All the other issues they raise are aimed at the London and Dublin governments, stressing that they do not want to reopen the agreements already accepted but only for outstanding promises to be met. How will the British respond? We have an indication in the fact that Sinn Fein have already walked out of a meeting on legacy issues with James Brokenshire, British secretary of state in the north. They accused Brokenshire of waffle. As they already knew, he is the author of “alternative facts” complaining of persecution of state forces by state investigators. This is in line with a growing movement in the Tory party to declare impunity for soldiers committing war crimes in Ireland and more recently in Iraq.

In relation to the Irish language the British wrote it into the St. Andrews agreement and then immediately devolved it to the DUP. However the actual wording left it as a responsibility of the British government. Peter Hain, Secretary of state at the time, said that the elements of the agreement “were not written in stone.” They will not oppose some measures on Irish, but their main concern will be to avoid instability in the DUP.

A Bill of Rights, the third issue, is as old as time, being first proposed by the reformist Workers Party early in The Troubles. Assertions of rights are notoriously easy to declare and notoriously difficult to get applied, so an official statement should have been a formality.  However in this case one would have to overcome deep unionist hostility, the fact that the St. Andrews Agreement and the settlement around it is based on communal rather than civil rights and the additional fact that the British government have as a central policy the determination to sever connections with European human rights legislation.

British reaction

The British government’s strategy is quite simple. Twist arms, offer bribes and threats and get the ramshackle Stormont administration back on its feet. The reiterated threat to exhaust the parties and electorate with a new election arises because they realise that any long delay may make it impossible to revive the Assembly.  They will offer a fudge, but little else.  The Dublin Government were Britain’s enthusiastic supporters in the Fresh Start Agreement, their main aim now is concessions on the border following Brexit. 

From the British perspective the peace process has done its job in that there is no longer a large anti-imperialist movement in Ireland or any general understanding of the British role. They would prefer if society was not dominated by sectarian quarrels, but they are willing to live with that.  There are no longer gatherings of international diplomacy to calm Sinn Fein’s nerves or add more sticking plaster to the open wound of the peace process.

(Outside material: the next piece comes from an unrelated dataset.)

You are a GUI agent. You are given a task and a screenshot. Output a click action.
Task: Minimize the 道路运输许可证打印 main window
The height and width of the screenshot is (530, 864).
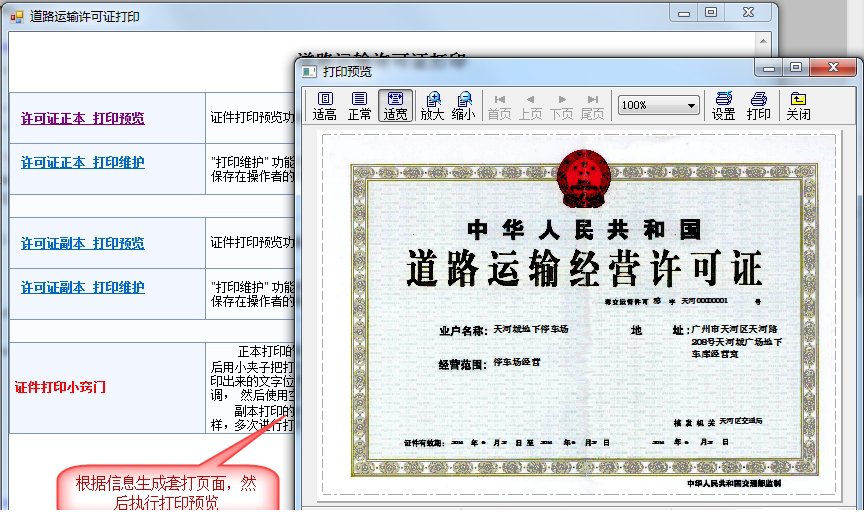[x=684, y=13]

All other things being equal, in the absence of a major shift in policy by Sinn Fein, the most likely outcome will be a fudge, a new Stormont, demoralisation of nationalist voters and renewed sectarian offensive by the Unionists. The alternative is a collapse that will likely be permanent. Overall the decay of the settlement will continue apace, mirrored by the slow decay of the Dublin Government in the face of ongoing corruption, decay of public services and housing, and capitulation to the demands of the Troika.

But of course all other things are not equal. Brexit is looming. Nationalist youth, energised by the lash of sectarian insult and by a successful electoral counterblow, will react with horror to the reimposition of a hard border that will lock them into a sectarian prison-house and to the economic hammer blows in existing austerity plans, as well as the further economic blows of Brexit itself and the loss of free movement across Europe for work and study.

A workers alternative

A movement against Bexit must be built.  In Ireland one of the demands should be the closure of Stormont. Its main role will be to stoke up sectarian division and to serve as the justification for a renewed partition. The reconstruction of a sectarian Stormont also means the support of Sinn Fein for an institution bent on imposing austerity. Bringing down Stormont will not on its own defeat austerity but it will remove the illusion that Stormont can in any way protect the northern working class from capitalism’s attacks or that British imperialism is an honest broker.

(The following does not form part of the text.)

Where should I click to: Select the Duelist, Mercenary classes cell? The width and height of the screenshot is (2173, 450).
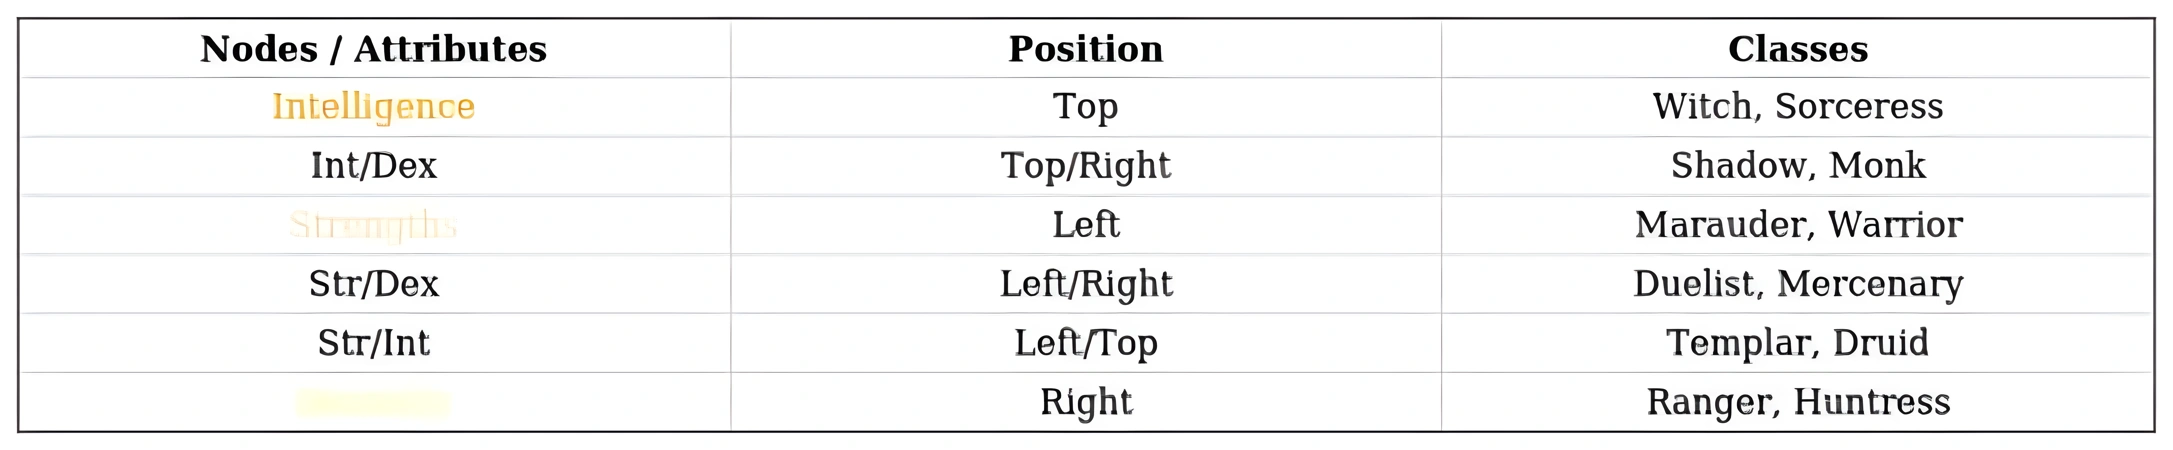point(1798,284)
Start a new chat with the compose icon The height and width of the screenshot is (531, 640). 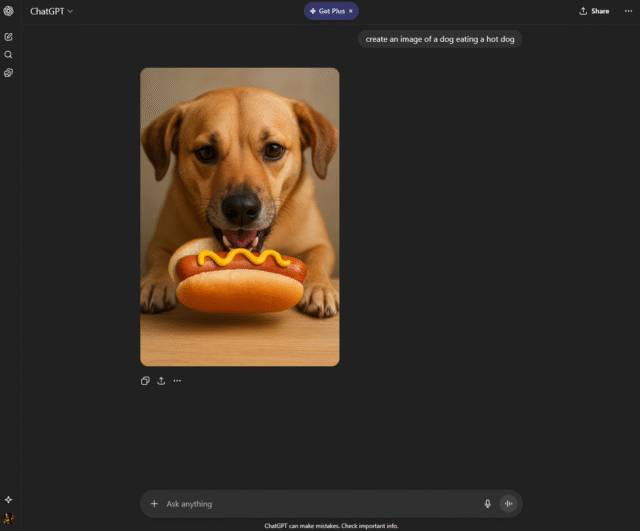[x=9, y=37]
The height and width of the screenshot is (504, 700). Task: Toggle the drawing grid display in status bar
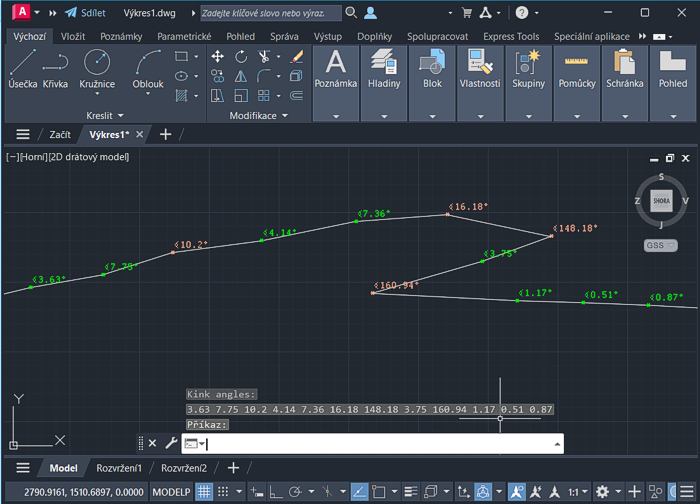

The Dail also cannot be a mechanism of defence. Its main activity is to act as a land agent for the Troika and for US vulture capitalism.

As in the years following 1916, we should not wait for the British and for Irish capital to grant us independence. We must take it for ourselves. Given the number of parties who claim that they stand for united Ireland and the widespread support for unity even while it is downplayed everywhere, is there any reason why a 32 county constituent assembly cannot be called to assert our democratic rights?

The workers need to organise independently in the fight for a workers republic. Existing political parties and the trade union leaderships have proved incapable of defending them. Only working class unity and struggle can defeat austerity and the imperialist system that stands behind it and that is a struggle that must unify the working class of all of Ireland in action and ally immediately with the fragmented but powerful working class resistance that sporadically wells up across all of Europe

We should organise around the call for a United Socialist States of Europe. We need to build today the alliances amongst workers across Europe that will offer common defence against a growing populist and racist menace while preparing the way for the alternative society organising around the interests of the workers.

Working class movements have been pushed back for decades.  It is time now to move forward. That can’t be done by trying to improve the decaying institutions of capitalism.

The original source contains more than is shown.